Aber: Wer unter Depressionen leidet, tut dies meist heftig. Nur gerade fünfzehn Prozent der Betroffenen werden als leichte Fälle eingestuft, die anderen 85 Prozent weisen mittelschwere bis schwere Krankheitsgrade auf. Das hat umso heftigere soziale Folgen, weil sich die Krankheit relativ früh, nämlich im Schnitt mit 30 Jahren, zeigt, bei einem Viertel der Betroffenen sogar bereits unter 18 Jahren.
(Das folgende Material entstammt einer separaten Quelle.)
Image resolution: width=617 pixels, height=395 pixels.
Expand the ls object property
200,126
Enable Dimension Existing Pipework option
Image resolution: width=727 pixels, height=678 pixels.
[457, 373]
Hinzu kommt, dass wenige Betroffene nur eine einzelne depressive Phase durchmachen: Drei Viertel der Betroffenen erleben innerhalb der ersten fünf Jahre mindestens eine zweite Episode. Und immer mehr Depressionen gelten als behandlungsresistent gegenüber den klassischen Antidepressiva. Das sind bedrückende Aussichten.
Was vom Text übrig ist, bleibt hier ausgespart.